When people ask you how many radio stations there are in the United States, you can start saying “around 14,000.”
Of course it depends on exactly how you count; but for some time, the answer generally was “well north of than 13,000.” Yet the number of licensed radio stations has continued to creep up. It grew to 13,977 as of Dec. 31, 2007; that compares to 13,837 stations at the end of the year before.
Breaking it down, there are 4,776 AMs, 6,309 FMs and 2,892 educational FMs, which the FCC lists separately.
But these figures do not include low-power FMs; there were 831 of those, the FCC reports. It also doesn’t include 5,900 or so translators and boosters.
We did some quick figuring, and by RW’s count there are 22 more AMs in the United States than one year ago, 43 more FMs and 75 more FM educationals. There are 60 more LPFMs.
More interestingly, how do these latest figures compare to 10 years ago? The numbers tell a 10-year story: no growth in AM signals, but boom times for FM educationals, translators and boosters.

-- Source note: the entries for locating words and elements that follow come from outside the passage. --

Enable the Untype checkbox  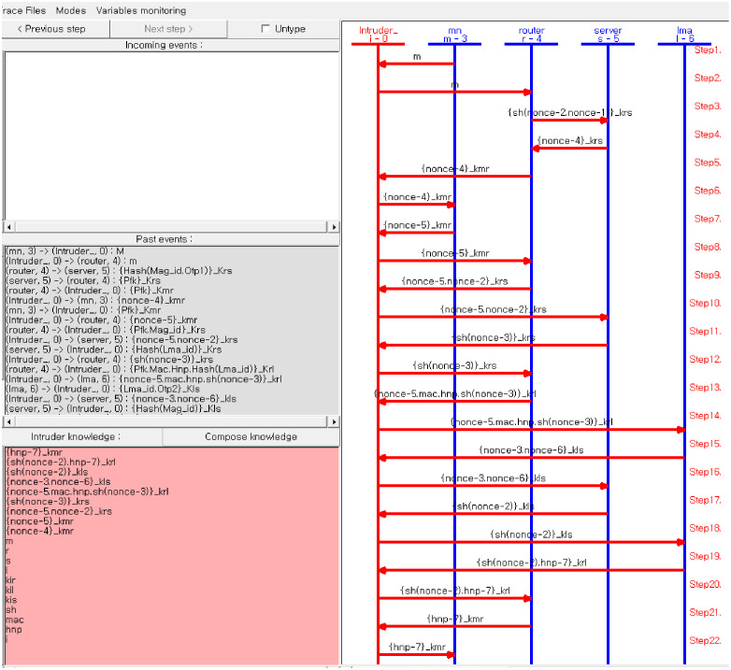265,29
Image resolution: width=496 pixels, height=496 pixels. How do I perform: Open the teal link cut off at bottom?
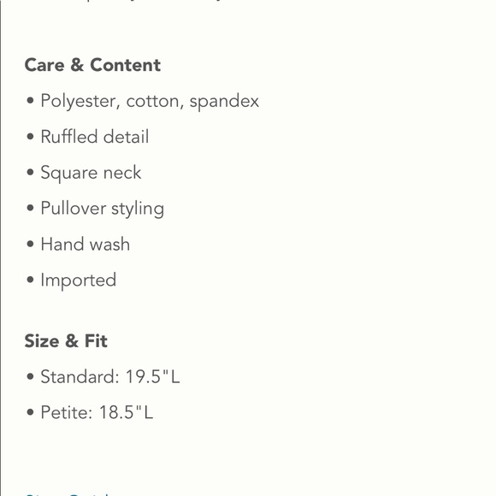pyautogui.click(x=67, y=494)
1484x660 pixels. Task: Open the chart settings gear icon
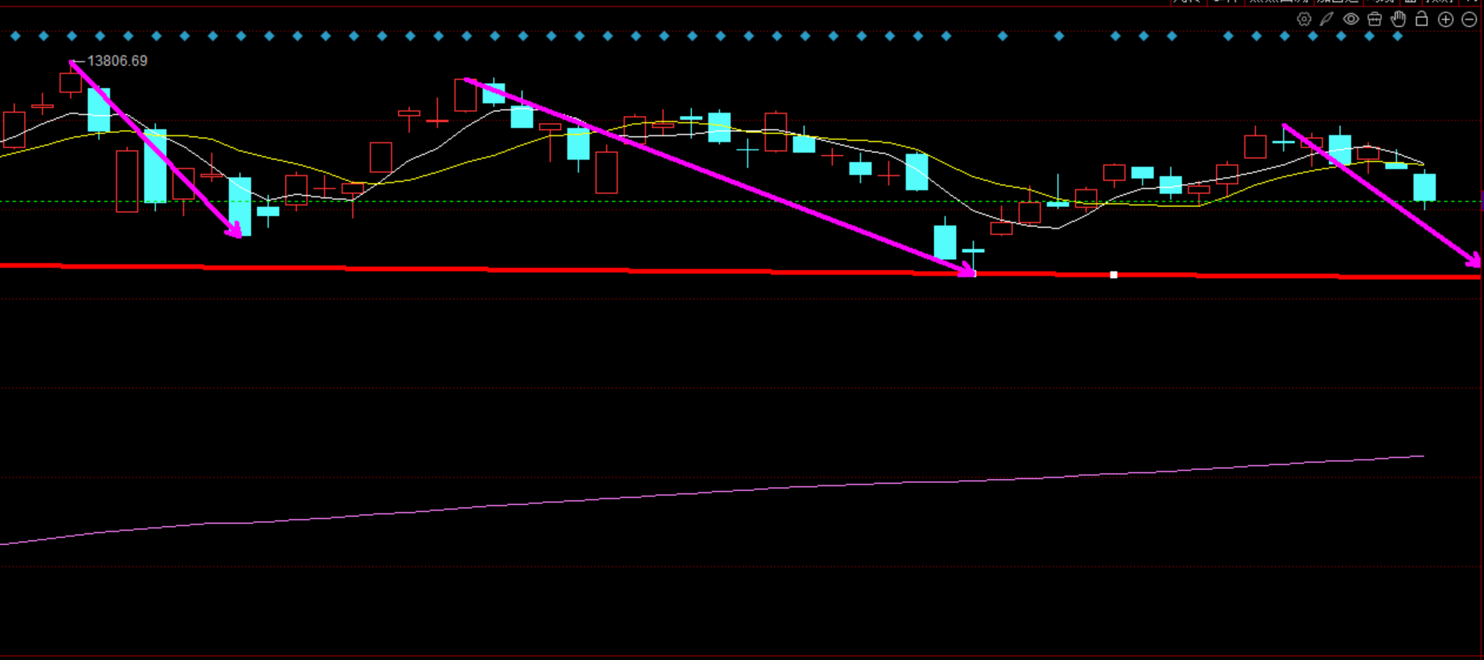point(1304,20)
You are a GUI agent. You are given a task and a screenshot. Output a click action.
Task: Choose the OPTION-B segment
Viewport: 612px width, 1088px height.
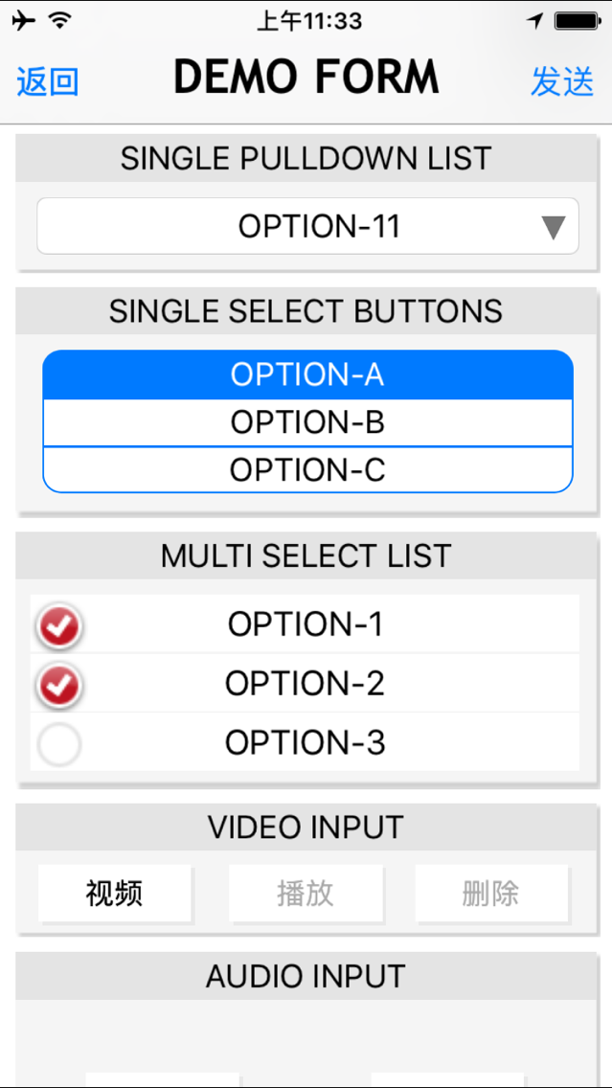pyautogui.click(x=307, y=422)
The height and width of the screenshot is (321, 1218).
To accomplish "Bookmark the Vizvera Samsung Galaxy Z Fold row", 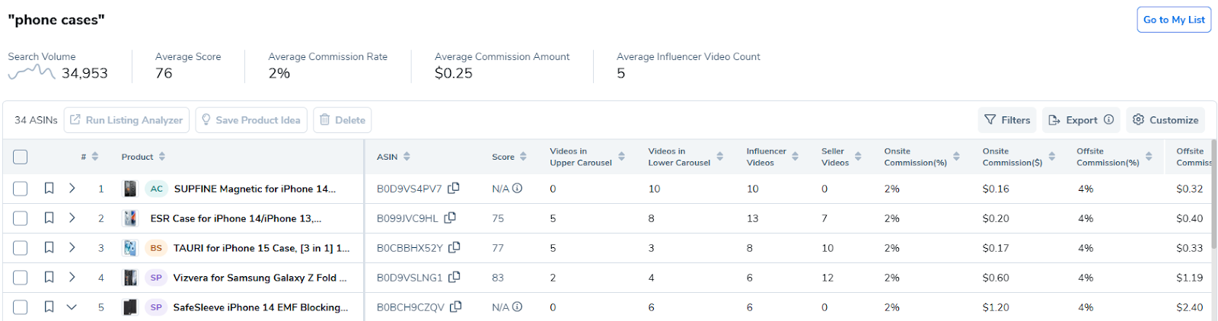I will pyautogui.click(x=49, y=277).
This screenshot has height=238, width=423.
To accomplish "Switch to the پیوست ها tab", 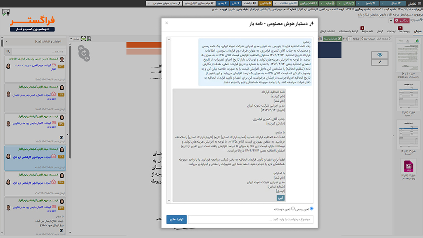I will click(x=404, y=30).
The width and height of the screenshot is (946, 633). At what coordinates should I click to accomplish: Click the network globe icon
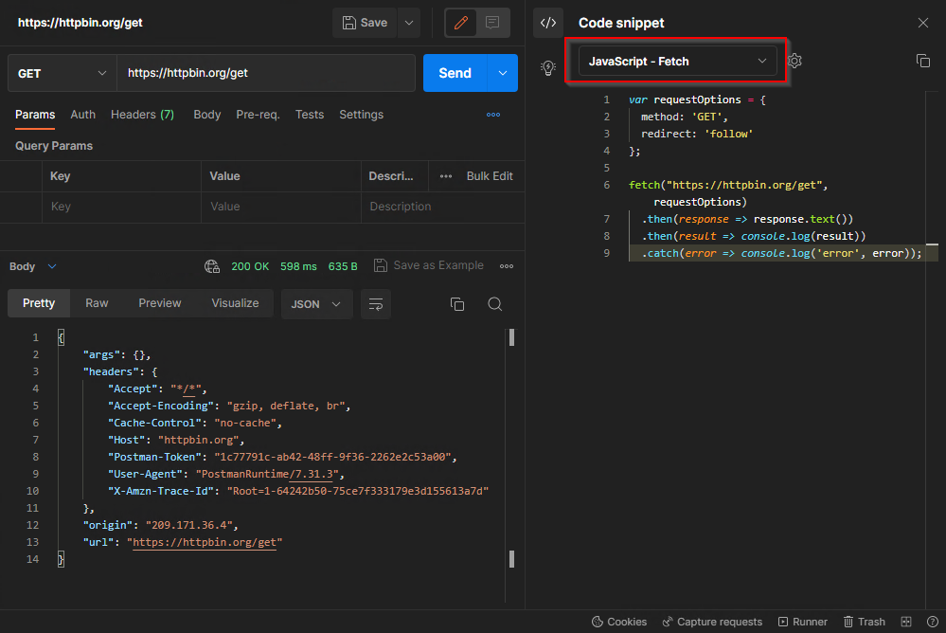(212, 266)
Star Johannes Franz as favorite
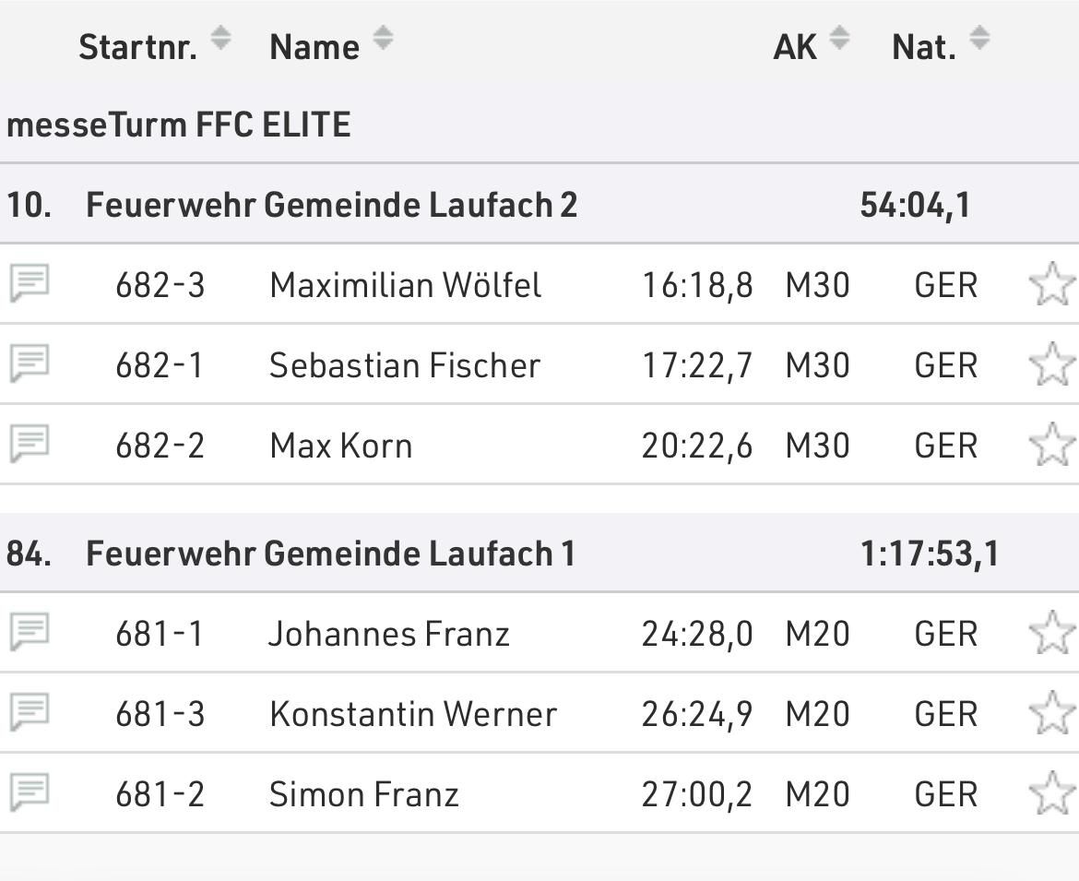Screen dimensions: 1079x881 [x=1051, y=633]
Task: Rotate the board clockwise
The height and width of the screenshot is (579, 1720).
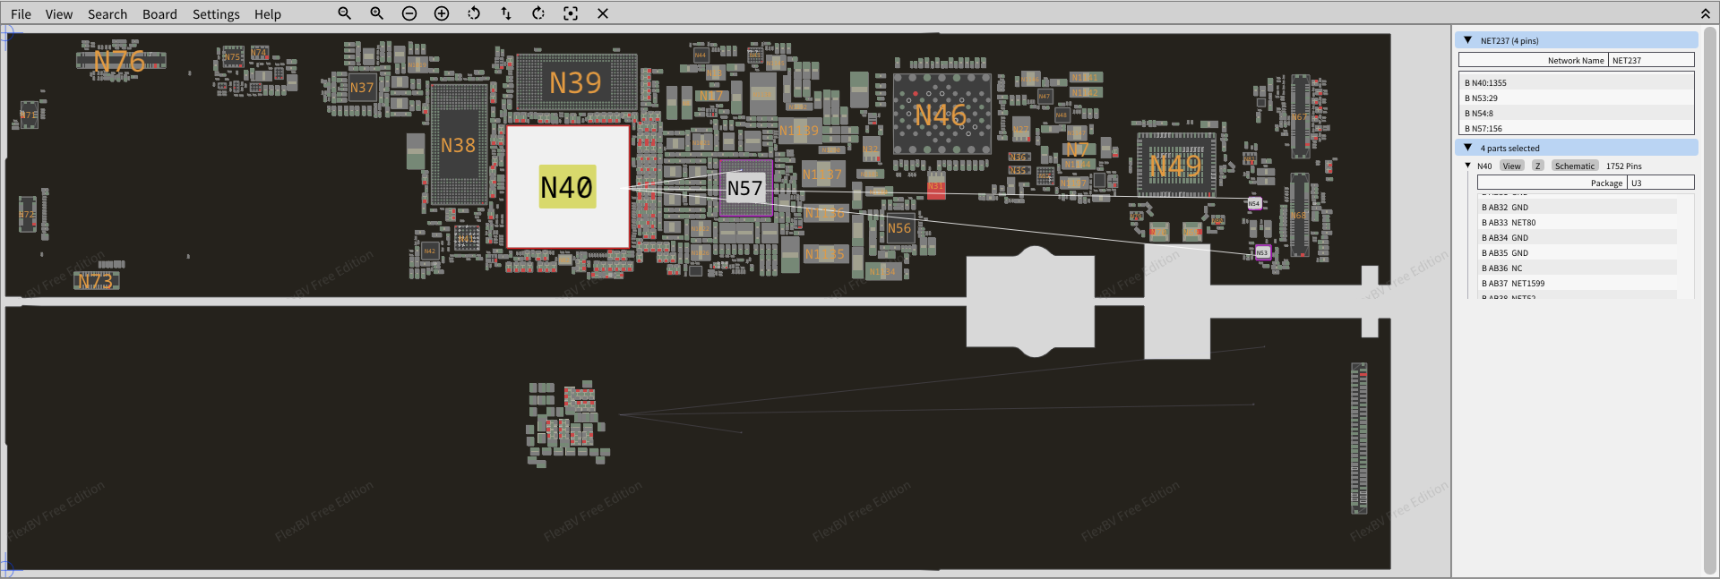Action: click(x=538, y=13)
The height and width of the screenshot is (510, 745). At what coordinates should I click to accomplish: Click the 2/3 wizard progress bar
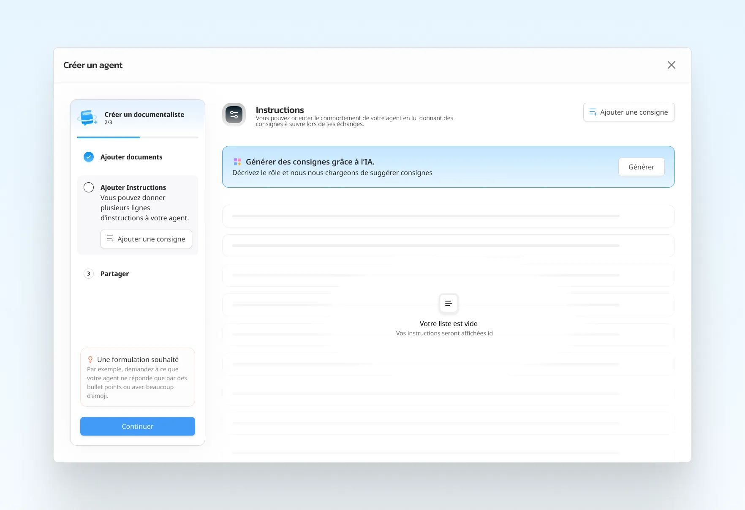138,137
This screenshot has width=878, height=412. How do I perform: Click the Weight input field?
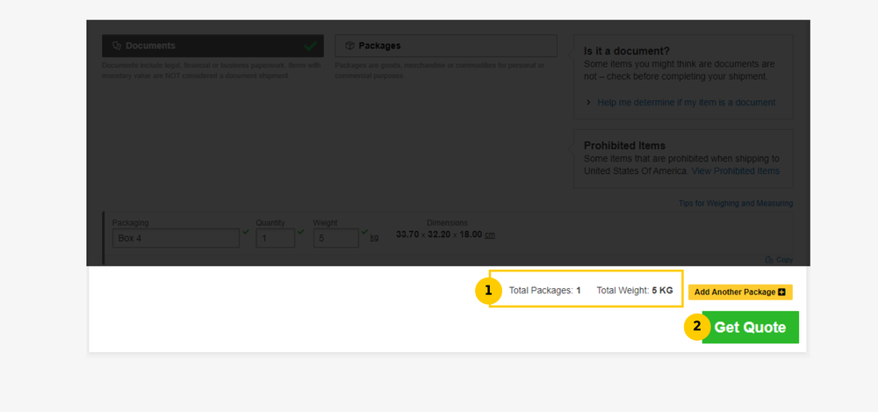click(x=335, y=238)
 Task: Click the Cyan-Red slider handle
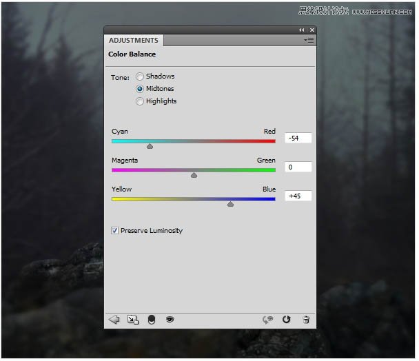(x=150, y=145)
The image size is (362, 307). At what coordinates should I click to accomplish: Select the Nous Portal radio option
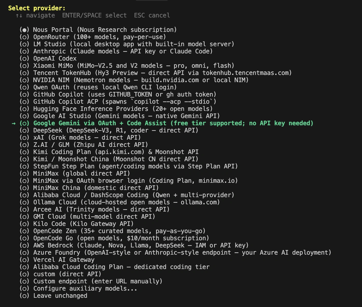98,30
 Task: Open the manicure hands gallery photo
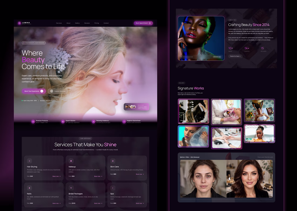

Total stations in 1997 would have been described as “above 12,000.” As of December of that year, according to FCC statistics we compared, there were 4,762 AMs — virtually no net change in AM station count from today (and down from 4,804 at the end of 2002; AMs were just shy of 5,000 in 1990).
There were about 5,540 FMs 10 years ago, so that category is up about 14% in the decade since; and there were only about 1,900 FM educationals, a number that grew 50% in the subsequent decade.
Notably, there were about 2,880 FM translators and boosters 10 years ago. Now there are 5,900. That class grew by 105% in the intervening years.